*Instructions for the task*.
Scan the lines below for the string "pixels" and copy every one that has it.

*Stored items*.
================

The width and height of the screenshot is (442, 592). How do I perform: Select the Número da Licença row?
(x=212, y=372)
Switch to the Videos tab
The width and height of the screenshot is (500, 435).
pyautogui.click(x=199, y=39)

================

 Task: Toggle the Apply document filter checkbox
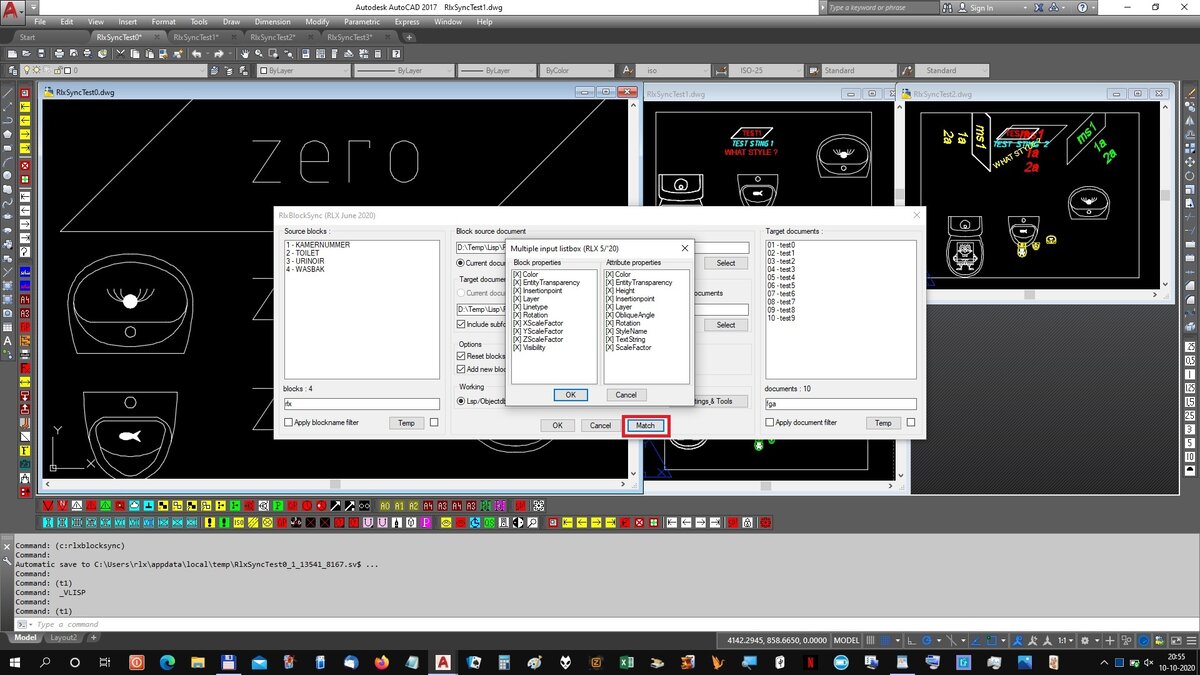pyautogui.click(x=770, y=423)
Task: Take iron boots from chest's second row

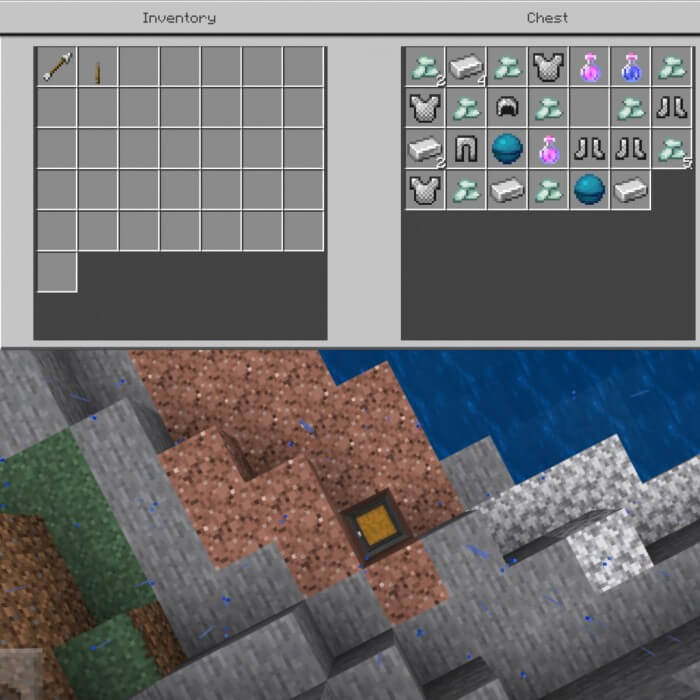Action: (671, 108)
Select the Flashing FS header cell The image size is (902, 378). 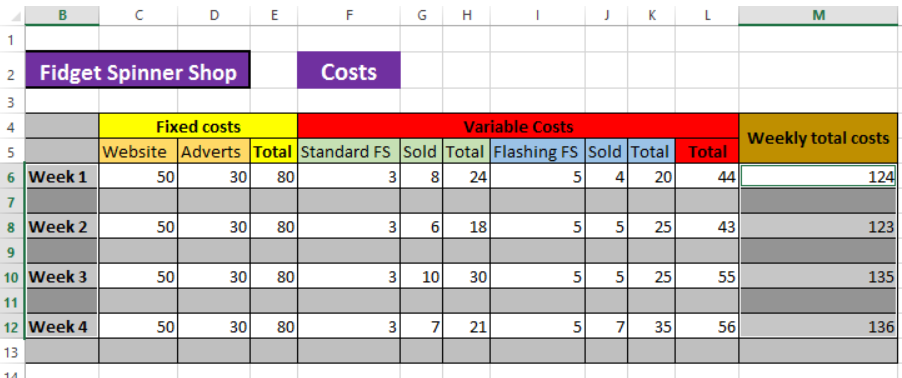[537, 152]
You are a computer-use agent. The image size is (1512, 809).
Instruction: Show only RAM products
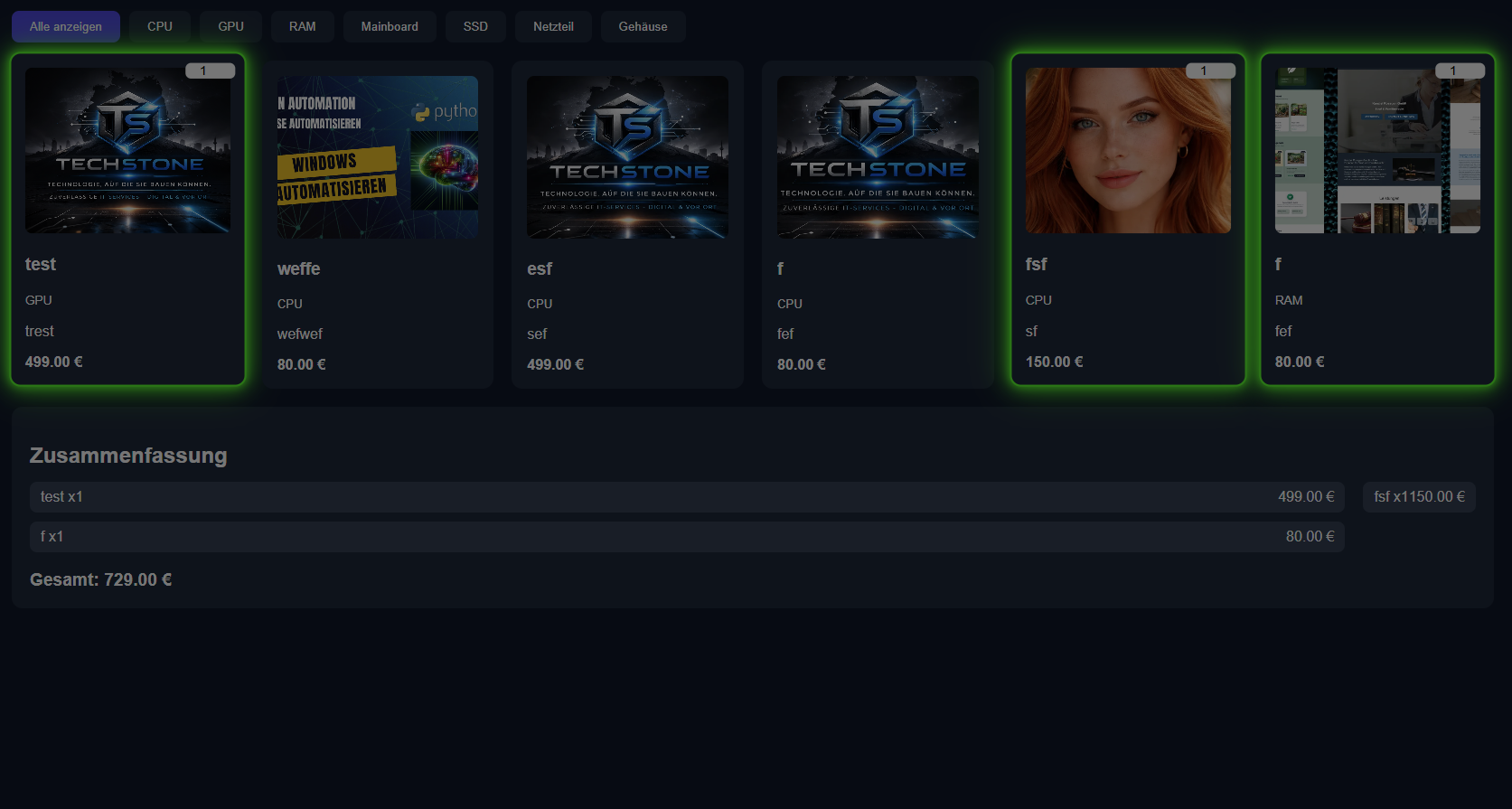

================

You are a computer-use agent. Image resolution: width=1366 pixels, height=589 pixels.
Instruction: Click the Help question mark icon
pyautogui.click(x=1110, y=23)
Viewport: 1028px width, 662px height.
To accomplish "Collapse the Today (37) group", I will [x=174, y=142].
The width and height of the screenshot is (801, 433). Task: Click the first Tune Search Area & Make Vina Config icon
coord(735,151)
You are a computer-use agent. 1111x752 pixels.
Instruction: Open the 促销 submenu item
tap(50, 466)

================

*Answer for the task*.
You are a computer-use agent. Image resolution: width=1366 pixels, height=589 pixels.
You are a computer-use agent. 1111x752 pixels.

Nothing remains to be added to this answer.